Ultra-low interest rates are, he believes, holding back the economy. “People feel they don’t get enough back [from savings]. The German reaction is to save more, not to free up money for consumption.”

He would prefer a dose of harsh medicine to get the European economy moving again. “We have to restructure in order to restart the engine. There are businesses that should not exist.”

Trenchant views on the state of the wider economy are perhaps an early sign that Mr von Bomhard sees his future away from insurance. Although he may return to Munich Re as chairman in 2019 — after a statutory cooling off period — he would not countenance a move to a rival insurer. “I’d never like to compete with this company and endanger the work we did here,” he says.

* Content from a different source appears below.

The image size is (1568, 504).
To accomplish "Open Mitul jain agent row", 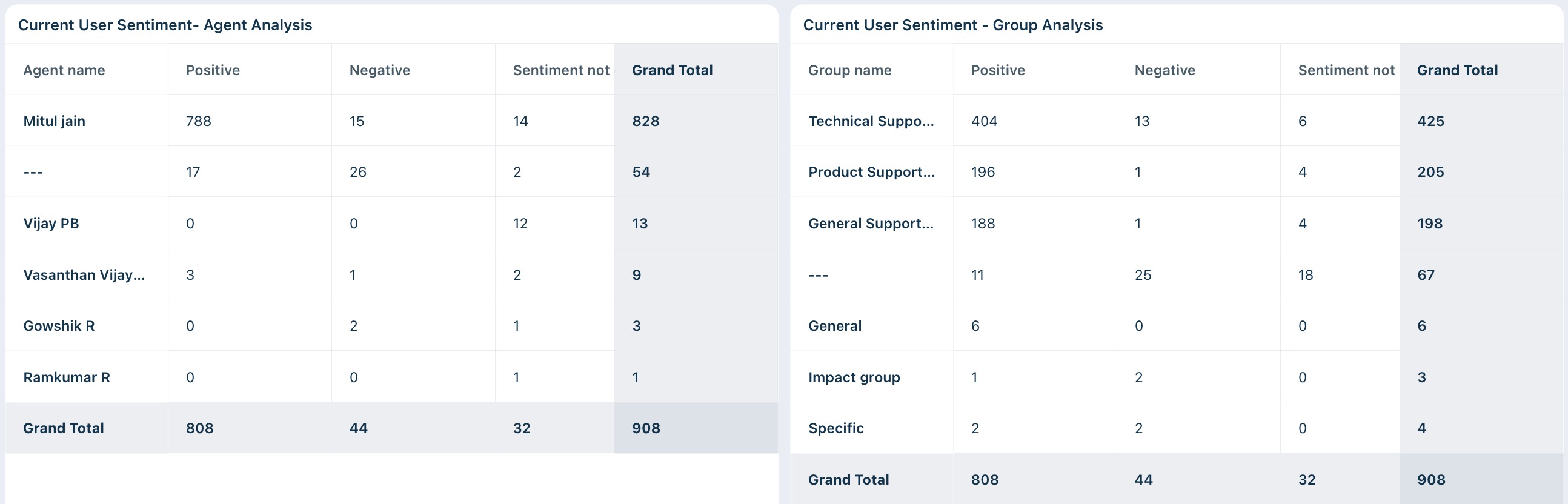I will (x=391, y=121).
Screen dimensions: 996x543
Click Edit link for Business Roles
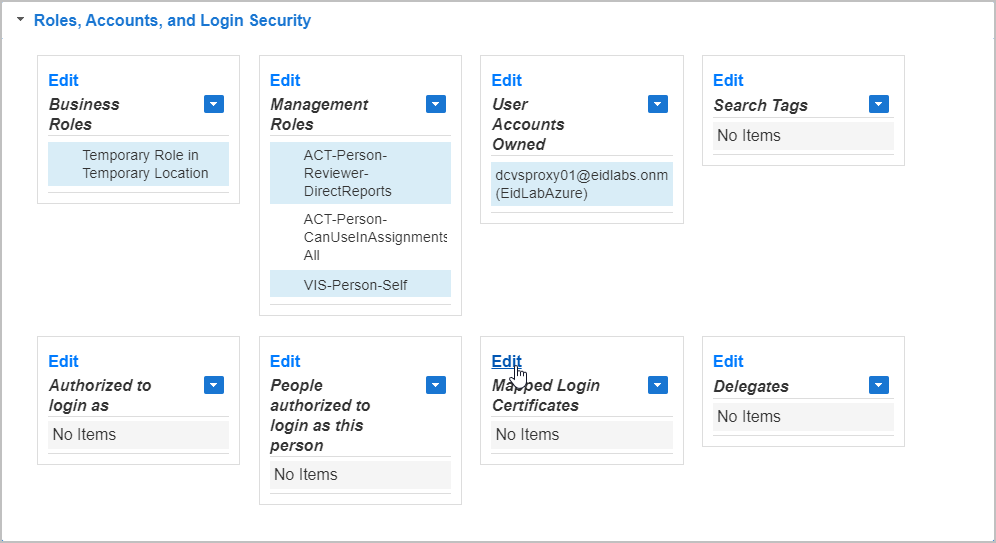[x=63, y=81]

Instead he will look elsewhere, perhaps a charity or academia. The world of logistics, which he has observed from his recent election to the board at Deutsche Post, prompts the usually serene Mr von Bomhard to display what can only be described as boyish enthusiasm. “What Deutsche Post does is unbelievable. It is the largest logistics group in the world. That is interesting intellectually to me. I want to stay challenged — I’m getting older and slower so I need to fight that.”

He is, he says, looking for freedom. But it is liberty with limits. “I will always have one foot in Munich. Both, I’m not so sure.”